The article points out that the enthusiasm for OpenID, AtomPub, and XML for “the Web” has cooled. What looks like the next big think, I concluded, may not be.
What are the implications for search and content processing vendors?
For those who don’t know what the three technologies are or do, the answer is, “Not much.” Many vendors handle security, intakes, and formats via connectors. I wrote a for fee column about the importance of connectors, filters, and code widgets that make one outfit’s proprietary or tricky file formats easily tappable / importable by anothre vendor’s system. I know that you have been following the i2 Ltd. and Palantir legal hassle closely. If you haven’t, you can get some color in the stories in www.inteltrax.com and my for fee columns.
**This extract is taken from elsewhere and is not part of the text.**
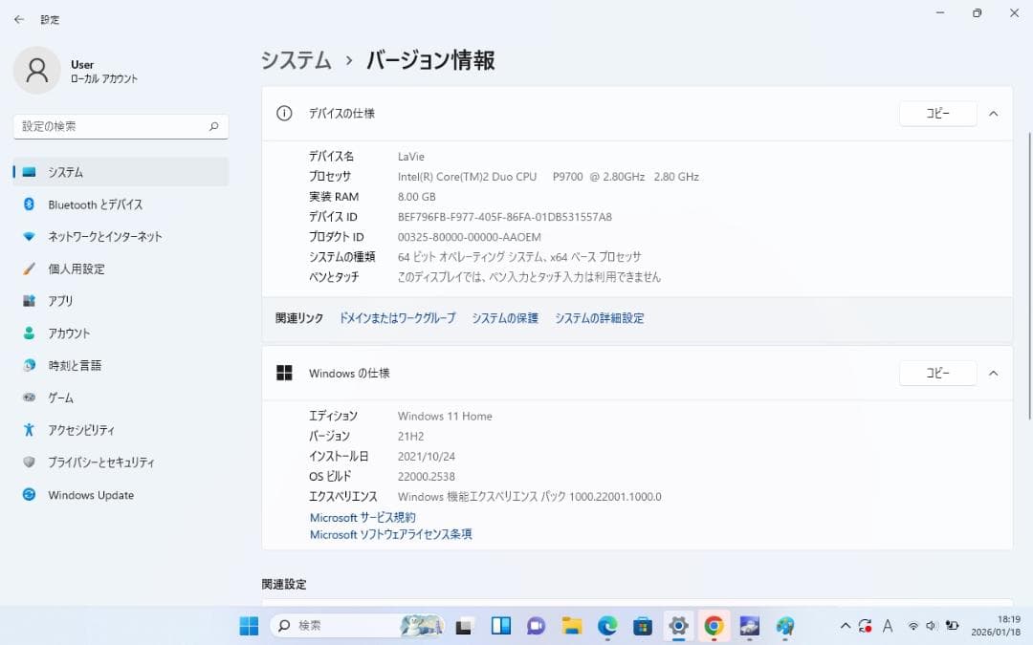Open プライバシーとセキュリティ settings
This screenshot has height=645, width=1033.
coord(105,462)
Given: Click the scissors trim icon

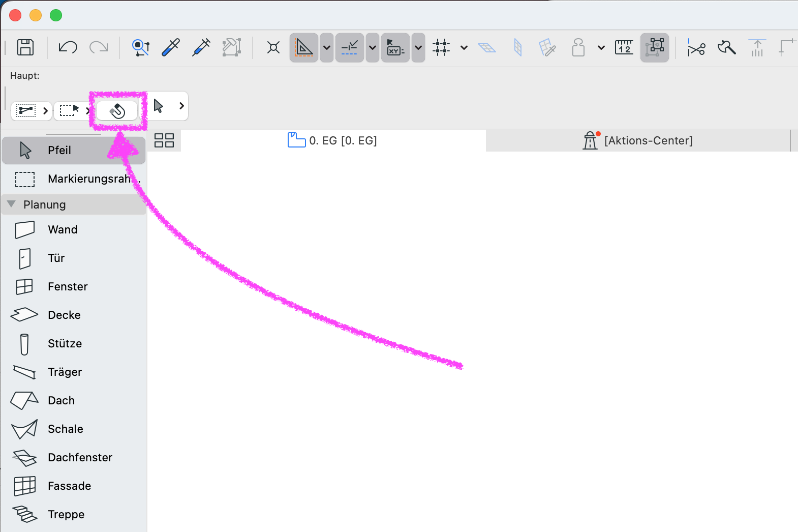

But, if you are a vendor who has a big investment in one or more of these technologies, the loss of “enthusiasm”—if the source article is accurate—could mean higher costs. Here’s why:
- The marketing positioning and collateral will have to be adapted. Probably not a big deal in the pre-crash days, but now this is a cost and it can be a time sink. Not good when pressure for sales goes up each day. One vendor told me, “We’re really heads down.” No kidding. I don’t think it is work; I think it is survival. A marketing distraction is not a positive.
- Credibility with some customers may be eroded. If you beat a drum for one or more of these three technologies, the client assumes that everyone likes the rhythm. Articles that suggest three “next big things” are really three day old brook trout may beg for air freshener.
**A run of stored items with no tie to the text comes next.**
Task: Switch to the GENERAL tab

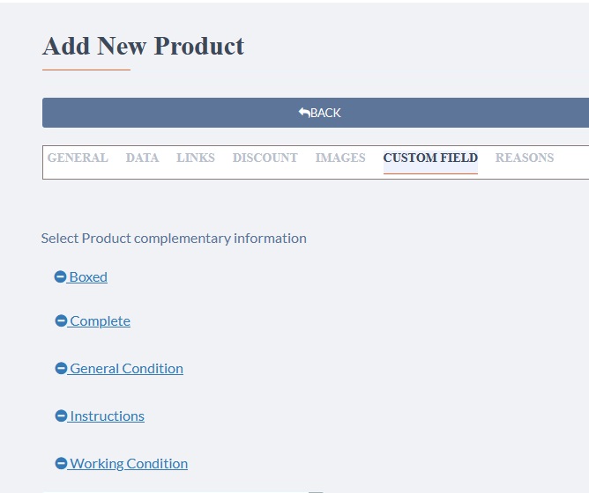Action: coord(78,158)
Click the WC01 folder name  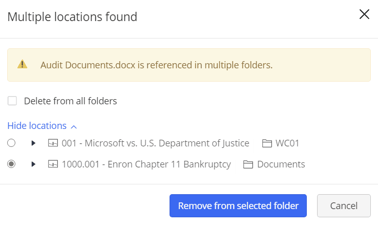coord(287,143)
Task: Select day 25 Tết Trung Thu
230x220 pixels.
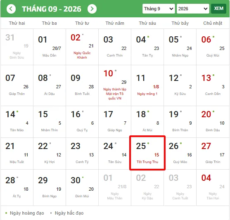Action: click(x=147, y=153)
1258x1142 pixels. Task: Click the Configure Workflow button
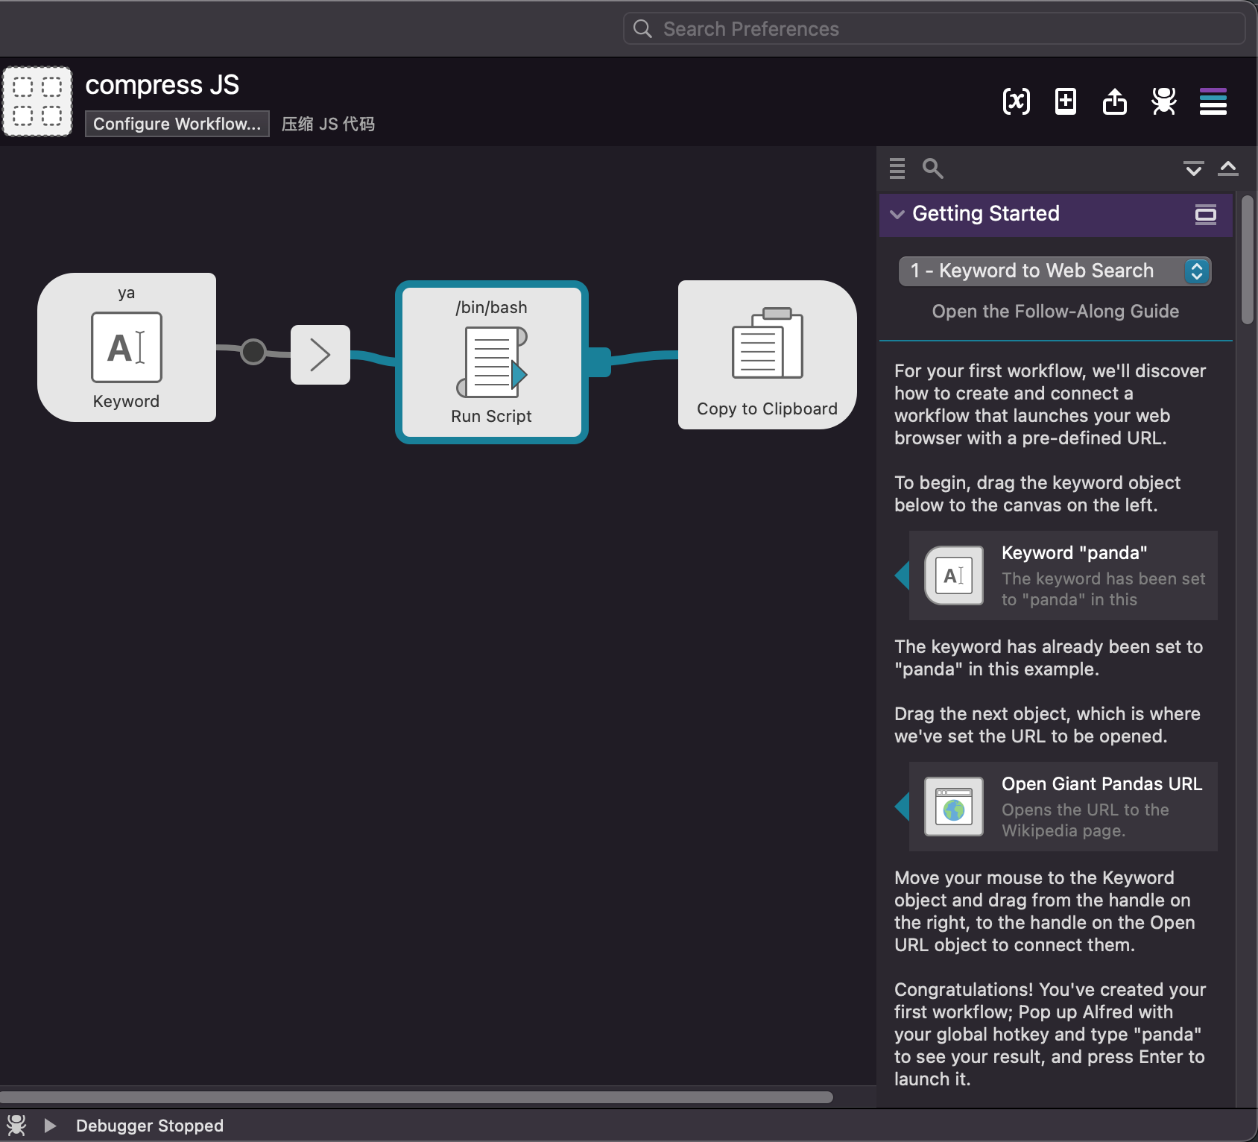(x=177, y=124)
- Partners who often just buy the software vendors’ pitches have invested. Now those investments may not have the type of value one associates with certifiation from Microsoft or the sheer staying power of a wild and crazy push by IBM or Oracle. If partners bail out, recovery can be difficult in some markets.
Worth reading the article and thinking about its implications for search and content processing vendors. Might not ruffle your features; could tear off a wing.
Stephen E Arnold, January 31, 2011
Freebie
Arnold Columns for February 2011
January 31, 2011
The ArnoldIT.com team has completed Stephen E Arnold’s for-fee columns for February 2011. These articles will run any time between mid-February 2011 and the end of April 2011. Print publications have longer production processes. Online versions of the columns may appear at different intervals.
This months’ topics by journal, tabloid, or online magazine are:
- For Enterprise Technology Management, the column talks about Google and its compound documents. Quite a search and retrieval challenge brewing we think. We don’t have an answer to searching compound documents when legal discovery kicks in, but we raise some questions for US readers or no US companies with offices in the USA.
- For Information Today, this month’s column takes a look at discovery services that have moved from the Department of Defense to a library near you. Our focus is on EBSCO, a giant in the commercial database and information services world. Librarians will like this write up.
- For KMWorld, the column talks about the semantic challenges of the new content types. We highlight Expert System, an Italian outfit with some nifty semantic technology.
- For Searcher Magazine, we took our 1999 essay about Internet video, critiqued it and identified our errors. Then we looked at what seems to be the trajectory of today’s Internet video options. The question we answer, “Is Internet video viable yet?” Yes, we discuss Google TV. Wow, what a product.
- For Smart Business Network, “Groupon: The Social Coupon Revolution.” The write up describes Groupon.com, mentions Living Social, and references Google’s forthcoming social coupon service, Google Offers. The column explains what businesses are more likely to succeed with social coupons and which are more likely to achieve unsatisfactory results.